System Design: Online Exam Proctoring System

Requirements

Functional Requirements:

Capture and store webcam video and screen recordings for all exam sessions
Real-time suspicious behavior detection: multiple faces, face not visible, gaze off-screen, unauthorized applications open
Live proctor monitoring: human proctors can monitor flagged sessions and intervene via text chat
Automated pre-exam identity verification via face matching against ID document photo
Detailed incident reports with video timestamps of all flagged events for administrator review
Integration with LMS platforms via LTI for seamless single-sign-on into proctored exam sessions

Non-Functional Requirements:

Support 200,000 simultaneous proctored exam sessions
Video recording at minimum 720p/15fps per session; stored for 2 years
AI detection pipeline latency under 2 seconds from event occurrence to flag creation
Zero exam data accessible after student deletion request (GDPR Right to Erasure)
False positive rate for AI flags below 5% to avoid unnecessary disruptions

Scale Estimation

200k simultaneous sessions at 720p/15fps (approximately 500 Kbps per session) = 100 Gbps of video ingestion. Over a 3-hour exam, each session generates ~675 MB of video; 200k sessions = 135 TB of new video storage per major exam window. Annual storage: if 200k-session peaks happen 50 times/year with 2-year retention, that's 200k × 675 MB × 100 events × 2 years = 27 PB. AI inference: 200k sessions each processed at 1 frame/second = 200k inference calls/second. A single GPU (A100) handles ~2,000 frames/second for a lightweight face detection model — requiring 100 GPUs for real-time inference at peak.

High-Level Architecture

The system separates video ingestion, AI analysis, and human review into independent planes. Video ingestion: the browser-based exam client uses WebRTC to stream webcam and screen capture to regional media servers (Janus or mediasoup WebRTC gateways). The media server records the stream to object storage (S3) in rolling 5-minute chunks. This chunked recording approach allows immediate access to recent video for AI analysis without waiting for the full session to complete.

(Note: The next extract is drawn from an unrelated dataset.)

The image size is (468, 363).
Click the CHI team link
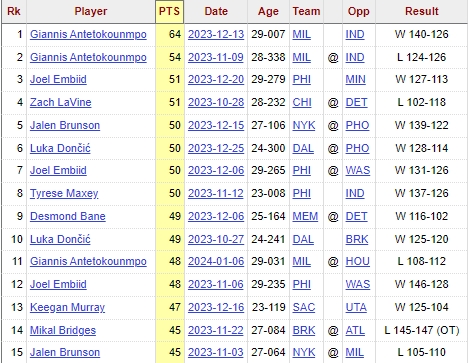pos(302,102)
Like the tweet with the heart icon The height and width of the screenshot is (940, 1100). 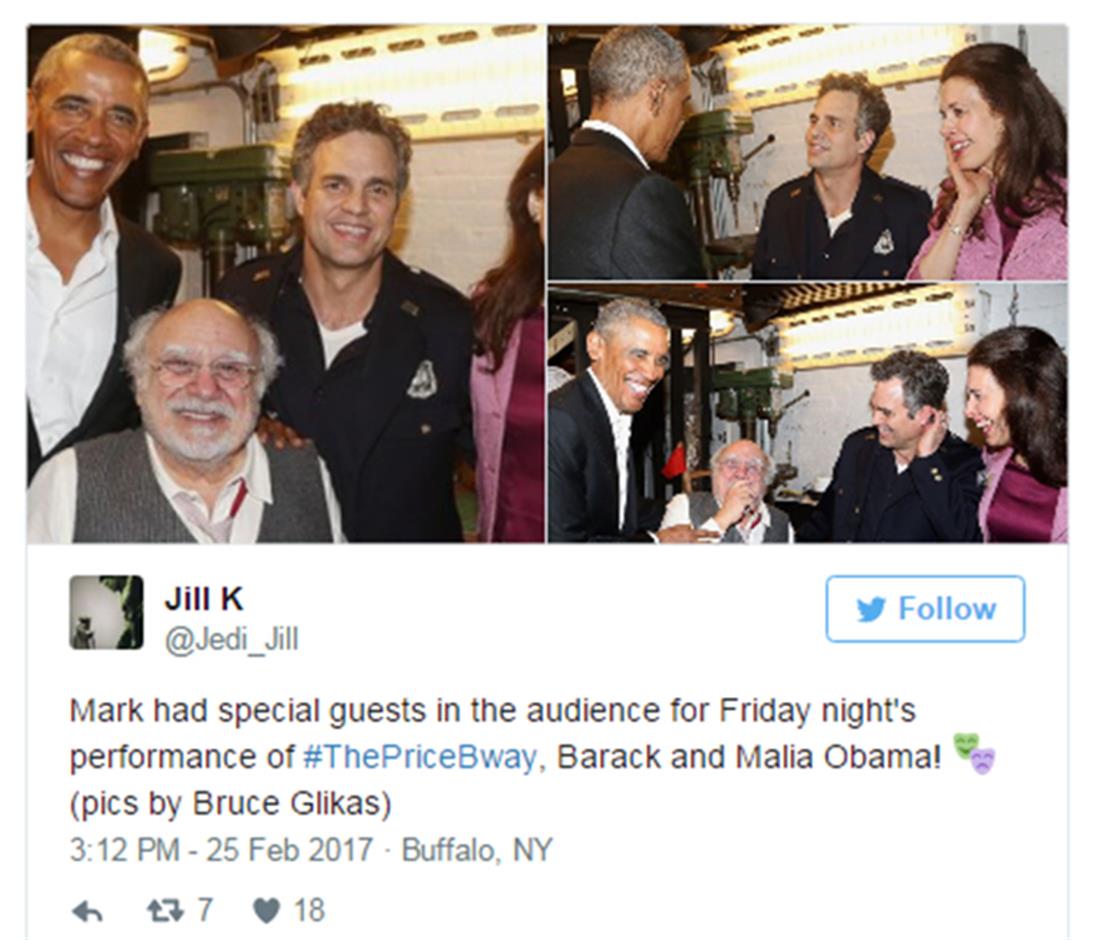(x=266, y=911)
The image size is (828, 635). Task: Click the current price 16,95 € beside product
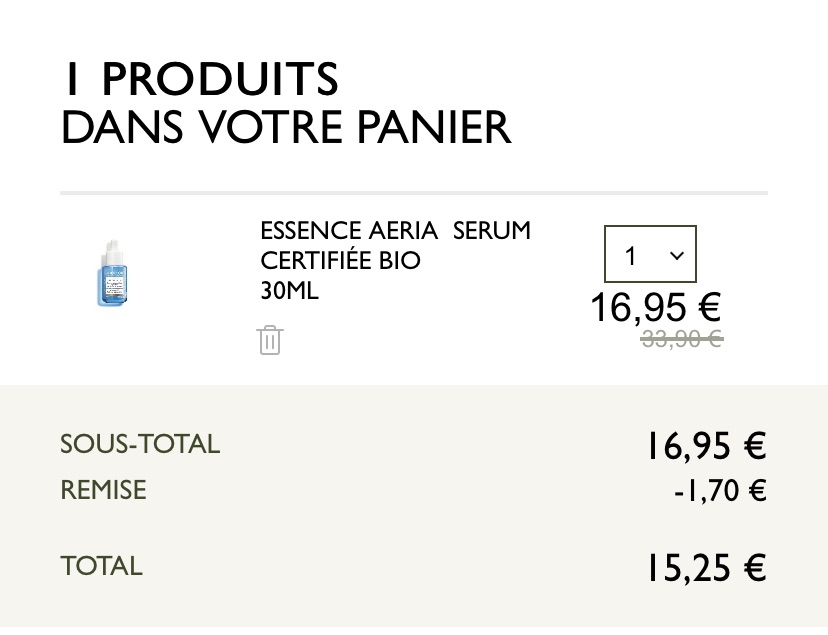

AI analysis runs as a streaming pipeline. As new video chunks are written to S3, an S3 event notification triggers a Lambda that enqueues the chunk for the AI analysis service. GPU inference workers (EC2 P3 instances) pull chunks, run the detection model (frame by frame at 1 FPS sample rate) and emit detection events: FaceNotVisible, MultipleFaces, GazeDeviation, UnauthorizedAppDetected. Detection events are published to Kafka and consumed by the incident aggregation service, which groups related events into incidents (e.g., 5 consecutive GazeDeviation events = one "prolonged gaze-away" incident). Incidents above a severity threshold are pushed to the live proctor dashboard in real time.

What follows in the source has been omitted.